### Records provided
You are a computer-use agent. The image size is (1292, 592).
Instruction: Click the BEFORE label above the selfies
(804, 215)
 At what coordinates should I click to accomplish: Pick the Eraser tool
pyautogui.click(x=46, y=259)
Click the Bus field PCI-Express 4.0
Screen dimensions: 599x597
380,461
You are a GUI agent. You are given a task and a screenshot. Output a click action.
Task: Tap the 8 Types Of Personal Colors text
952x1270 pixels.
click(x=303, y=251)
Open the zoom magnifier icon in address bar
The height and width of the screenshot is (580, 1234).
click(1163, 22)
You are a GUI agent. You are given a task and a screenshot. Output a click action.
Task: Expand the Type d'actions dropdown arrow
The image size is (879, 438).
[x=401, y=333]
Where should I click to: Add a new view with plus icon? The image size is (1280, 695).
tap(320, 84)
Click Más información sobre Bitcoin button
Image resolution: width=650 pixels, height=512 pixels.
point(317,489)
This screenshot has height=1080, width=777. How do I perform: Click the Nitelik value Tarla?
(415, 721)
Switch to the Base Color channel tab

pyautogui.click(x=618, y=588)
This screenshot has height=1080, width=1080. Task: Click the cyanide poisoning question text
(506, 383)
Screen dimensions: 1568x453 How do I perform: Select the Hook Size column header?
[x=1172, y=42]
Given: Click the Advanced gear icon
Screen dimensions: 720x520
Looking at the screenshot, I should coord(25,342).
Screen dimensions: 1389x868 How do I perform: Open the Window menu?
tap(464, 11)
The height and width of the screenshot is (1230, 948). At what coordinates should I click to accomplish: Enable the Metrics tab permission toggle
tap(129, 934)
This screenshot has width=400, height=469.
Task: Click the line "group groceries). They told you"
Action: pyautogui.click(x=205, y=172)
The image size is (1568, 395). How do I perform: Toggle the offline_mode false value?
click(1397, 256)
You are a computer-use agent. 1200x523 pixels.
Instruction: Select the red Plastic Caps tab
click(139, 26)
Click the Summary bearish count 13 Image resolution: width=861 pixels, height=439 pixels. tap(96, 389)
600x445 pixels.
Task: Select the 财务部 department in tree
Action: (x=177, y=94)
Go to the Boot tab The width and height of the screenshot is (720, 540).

### Task instructions
Reproduce exactly the lines from the one with "Click the Summary" through the end of the entries above, both ends included.

### Answer area
Click the Summary bearish count 13 Image resolution: width=861 pixels, height=439 pixels. tap(96, 389)
600x445 pixels.
Task: Select the 财务部 department in tree
Action: (x=177, y=94)
Go to the Boot tab The width and height of the screenshot is (720, 540).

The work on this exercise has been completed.